Being a better fitness tracker

Most of all, the Apple Watch wants to be everyone's fitness tracker. To be, as my family would say, a Fitbit. It would make sense to add more features, be better to use. Finally, there's a fitness watch face (three of them). There are socially-connected fitness goals and ways to keep up with friends. More info's crammed into the in-workout readouts, for one-glance ease.

Third-party apps are going to get access to accelerometer, gyro and other wrist features. Maybe this will allow other fitness apps to finally feel like real on-wrist tracking alternatives. Or, maybe, coaching tools. And there's an effort at making inroads to relaxation and mindfulness with Breathe, another app on the watch. It sounds like another wellness metric, similar to what some standalone trackers like Spire already aim to do. Maybe, in the future, in addition to the three rings of activity, exercise and standing, breathing/relaxing will be added.

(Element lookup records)

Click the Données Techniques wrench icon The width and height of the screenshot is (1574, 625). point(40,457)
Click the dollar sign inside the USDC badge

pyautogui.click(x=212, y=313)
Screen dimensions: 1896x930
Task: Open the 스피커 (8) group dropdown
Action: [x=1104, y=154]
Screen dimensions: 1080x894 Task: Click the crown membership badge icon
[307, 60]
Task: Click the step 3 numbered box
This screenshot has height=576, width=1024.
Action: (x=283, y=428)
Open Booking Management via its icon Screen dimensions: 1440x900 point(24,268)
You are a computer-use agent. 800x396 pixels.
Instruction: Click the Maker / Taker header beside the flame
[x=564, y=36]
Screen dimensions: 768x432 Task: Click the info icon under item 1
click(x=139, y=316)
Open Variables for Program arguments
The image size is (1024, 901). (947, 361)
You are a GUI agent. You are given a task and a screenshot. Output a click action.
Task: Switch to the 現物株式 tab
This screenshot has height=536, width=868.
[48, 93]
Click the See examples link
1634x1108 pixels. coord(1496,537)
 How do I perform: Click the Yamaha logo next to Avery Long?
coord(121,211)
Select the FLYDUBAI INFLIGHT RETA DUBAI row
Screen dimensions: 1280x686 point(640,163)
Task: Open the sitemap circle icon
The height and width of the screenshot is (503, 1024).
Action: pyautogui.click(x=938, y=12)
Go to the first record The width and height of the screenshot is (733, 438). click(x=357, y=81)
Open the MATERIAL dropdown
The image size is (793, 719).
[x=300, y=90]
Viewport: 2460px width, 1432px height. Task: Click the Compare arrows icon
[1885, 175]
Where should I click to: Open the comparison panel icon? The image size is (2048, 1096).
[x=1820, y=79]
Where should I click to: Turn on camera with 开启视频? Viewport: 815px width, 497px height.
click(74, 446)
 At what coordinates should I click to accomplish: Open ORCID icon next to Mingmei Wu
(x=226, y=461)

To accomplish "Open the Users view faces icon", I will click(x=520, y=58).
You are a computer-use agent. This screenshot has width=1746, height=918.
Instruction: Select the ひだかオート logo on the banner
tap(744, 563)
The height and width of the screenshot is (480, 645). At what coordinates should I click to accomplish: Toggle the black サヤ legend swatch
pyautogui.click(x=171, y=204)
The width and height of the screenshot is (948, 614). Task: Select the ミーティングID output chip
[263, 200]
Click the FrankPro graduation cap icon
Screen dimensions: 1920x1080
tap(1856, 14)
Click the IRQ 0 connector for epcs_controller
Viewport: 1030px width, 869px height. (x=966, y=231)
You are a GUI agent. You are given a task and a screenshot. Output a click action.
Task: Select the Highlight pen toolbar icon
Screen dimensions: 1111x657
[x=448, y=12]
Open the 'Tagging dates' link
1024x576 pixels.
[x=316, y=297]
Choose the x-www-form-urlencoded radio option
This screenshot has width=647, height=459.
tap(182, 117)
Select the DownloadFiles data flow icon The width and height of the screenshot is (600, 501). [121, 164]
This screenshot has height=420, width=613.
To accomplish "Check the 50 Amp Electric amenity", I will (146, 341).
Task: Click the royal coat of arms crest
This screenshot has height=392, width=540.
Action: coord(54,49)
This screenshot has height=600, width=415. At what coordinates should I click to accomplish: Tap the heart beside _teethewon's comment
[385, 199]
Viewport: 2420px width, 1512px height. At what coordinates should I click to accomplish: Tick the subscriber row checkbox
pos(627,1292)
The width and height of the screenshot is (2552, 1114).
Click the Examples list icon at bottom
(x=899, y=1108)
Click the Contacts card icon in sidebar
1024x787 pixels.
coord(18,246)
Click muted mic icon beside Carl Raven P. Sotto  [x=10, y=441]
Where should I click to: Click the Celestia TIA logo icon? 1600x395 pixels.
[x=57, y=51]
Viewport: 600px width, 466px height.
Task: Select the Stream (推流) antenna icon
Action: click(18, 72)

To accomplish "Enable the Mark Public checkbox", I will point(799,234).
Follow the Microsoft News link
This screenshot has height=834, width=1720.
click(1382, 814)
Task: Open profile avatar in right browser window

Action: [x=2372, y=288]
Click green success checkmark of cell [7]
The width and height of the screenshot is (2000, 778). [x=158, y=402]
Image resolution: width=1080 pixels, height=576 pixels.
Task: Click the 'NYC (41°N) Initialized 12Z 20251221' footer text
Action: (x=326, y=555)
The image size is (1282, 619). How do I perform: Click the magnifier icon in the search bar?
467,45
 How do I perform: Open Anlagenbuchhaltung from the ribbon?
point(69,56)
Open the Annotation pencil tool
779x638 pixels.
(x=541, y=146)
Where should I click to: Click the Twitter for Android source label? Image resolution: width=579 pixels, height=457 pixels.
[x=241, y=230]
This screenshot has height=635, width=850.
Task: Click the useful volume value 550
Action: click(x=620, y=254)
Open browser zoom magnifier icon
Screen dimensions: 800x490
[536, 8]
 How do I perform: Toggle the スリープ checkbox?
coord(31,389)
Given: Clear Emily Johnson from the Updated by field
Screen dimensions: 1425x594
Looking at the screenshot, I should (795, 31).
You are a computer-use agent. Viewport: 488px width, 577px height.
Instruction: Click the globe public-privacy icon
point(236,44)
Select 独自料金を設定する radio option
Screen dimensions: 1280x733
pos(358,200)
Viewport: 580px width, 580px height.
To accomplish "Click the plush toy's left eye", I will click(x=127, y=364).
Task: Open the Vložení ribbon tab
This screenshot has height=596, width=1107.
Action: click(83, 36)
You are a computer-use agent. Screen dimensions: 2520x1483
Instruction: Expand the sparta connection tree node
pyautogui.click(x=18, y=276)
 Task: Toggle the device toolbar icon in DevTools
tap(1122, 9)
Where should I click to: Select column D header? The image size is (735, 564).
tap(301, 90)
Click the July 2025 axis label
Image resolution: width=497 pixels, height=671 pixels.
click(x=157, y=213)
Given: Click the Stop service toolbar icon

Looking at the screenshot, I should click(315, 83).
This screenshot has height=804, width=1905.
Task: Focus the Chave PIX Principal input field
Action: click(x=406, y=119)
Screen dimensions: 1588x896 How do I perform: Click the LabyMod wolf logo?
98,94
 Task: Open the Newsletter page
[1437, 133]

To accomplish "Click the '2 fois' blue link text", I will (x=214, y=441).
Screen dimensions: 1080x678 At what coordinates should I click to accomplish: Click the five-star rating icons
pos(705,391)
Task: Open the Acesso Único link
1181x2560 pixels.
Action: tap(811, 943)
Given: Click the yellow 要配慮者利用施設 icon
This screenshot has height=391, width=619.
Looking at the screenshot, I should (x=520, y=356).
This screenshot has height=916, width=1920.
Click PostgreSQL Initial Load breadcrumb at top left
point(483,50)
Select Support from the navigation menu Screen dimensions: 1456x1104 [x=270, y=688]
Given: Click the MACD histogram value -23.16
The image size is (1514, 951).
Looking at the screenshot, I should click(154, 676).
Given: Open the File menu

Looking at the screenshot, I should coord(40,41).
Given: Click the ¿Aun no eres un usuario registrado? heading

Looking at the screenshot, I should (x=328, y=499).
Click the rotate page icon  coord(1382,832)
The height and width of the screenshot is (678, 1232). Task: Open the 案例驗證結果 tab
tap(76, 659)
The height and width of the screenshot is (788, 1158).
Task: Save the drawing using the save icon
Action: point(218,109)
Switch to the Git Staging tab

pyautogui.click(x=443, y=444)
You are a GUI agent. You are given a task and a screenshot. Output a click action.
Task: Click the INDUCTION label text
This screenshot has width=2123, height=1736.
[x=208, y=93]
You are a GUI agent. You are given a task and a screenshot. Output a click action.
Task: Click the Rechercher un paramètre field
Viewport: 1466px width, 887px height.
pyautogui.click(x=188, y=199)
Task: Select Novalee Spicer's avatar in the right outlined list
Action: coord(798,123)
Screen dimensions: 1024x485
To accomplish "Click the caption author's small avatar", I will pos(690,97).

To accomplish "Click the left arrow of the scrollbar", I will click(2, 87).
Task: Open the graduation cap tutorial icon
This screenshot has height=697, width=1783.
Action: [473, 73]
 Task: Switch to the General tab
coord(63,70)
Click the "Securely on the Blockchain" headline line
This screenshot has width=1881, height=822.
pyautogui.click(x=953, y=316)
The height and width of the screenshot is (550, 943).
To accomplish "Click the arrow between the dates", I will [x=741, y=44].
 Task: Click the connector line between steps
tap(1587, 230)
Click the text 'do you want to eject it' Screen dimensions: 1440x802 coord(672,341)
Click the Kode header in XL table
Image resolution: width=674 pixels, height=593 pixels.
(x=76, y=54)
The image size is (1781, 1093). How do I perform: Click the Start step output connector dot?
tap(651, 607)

* DIRECTIVE 1
From the records, reproduce verbatim the lines starting at the one that contains "Go to the first" and ending with the one that contains "tap(182, 117)", including both.
* DIRECTIVE 2
Pick up the piece on the Apple Watch as a fitness tracker after its last sentence and keep writing.
The text and the records are unrelated material.

* REPLY 1
Go to the first record The width and height of the screenshot is (733, 438). click(x=357, y=81)
Open the MATERIAL dropdown
The image size is (793, 719).
[x=300, y=90]
Viewport: 2460px width, 1432px height. Task: Click the Compare arrows icon
[1885, 175]
Where should I click to: Open the comparison panel icon? The image size is (2048, 1096).
[x=1820, y=79]
Where should I click to: Turn on camera with 开启视频? Viewport: 815px width, 497px height.
click(74, 446)
 At what coordinates should I click to accomplish: Open ORCID icon next to Mingmei Wu
(x=226, y=461)

To accomplish "Open the Users view faces icon", I will click(x=520, y=58).
You are a computer-use agent. This screenshot has width=1746, height=918.
Instruction: Select the ひだかオート logo on the banner
tap(744, 563)
The height and width of the screenshot is (480, 645). At what coordinates should I click to accomplish: Toggle the black サヤ legend swatch
pyautogui.click(x=171, y=204)
The width and height of the screenshot is (948, 614). Task: Select the ミーティングID output chip
[263, 200]
Click the FrankPro graduation cap icon
Screen dimensions: 1920x1080
tap(1856, 14)
Click the IRQ 0 connector for epcs_controller
Viewport: 1030px width, 869px height. (x=966, y=231)
You are a GUI agent. You are given a task and a screenshot. Output a click action.
Task: Select the Highlight pen toolbar icon
Screen dimensions: 1111x657
[x=448, y=12]
Open the 'Tagging dates' link
1024x576 pixels.
[x=316, y=297]
Choose the x-www-form-urlencoded radio option
This screenshot has width=647, height=459.
tap(182, 117)

* REPLY 2
I don't think WatchOS 3 answers all the fitness needs of the Apple Watch, but it does a lot more than I expected.

Clean and simple

By eliminating parts that don't work and creating smoother ways to function, WatchOS 3 gets the Apple Watch back to the basics and does them even better. I've only had a first look, but I like what I'm seeing. I'd still wait till the fall to see what other surprises are in store (a watch face store still feels like a necessary no-brainer), and for WatchOS 3 to actually arrive...but I found the changes here matter. And they could indeed make Apple Watch a lot more useful.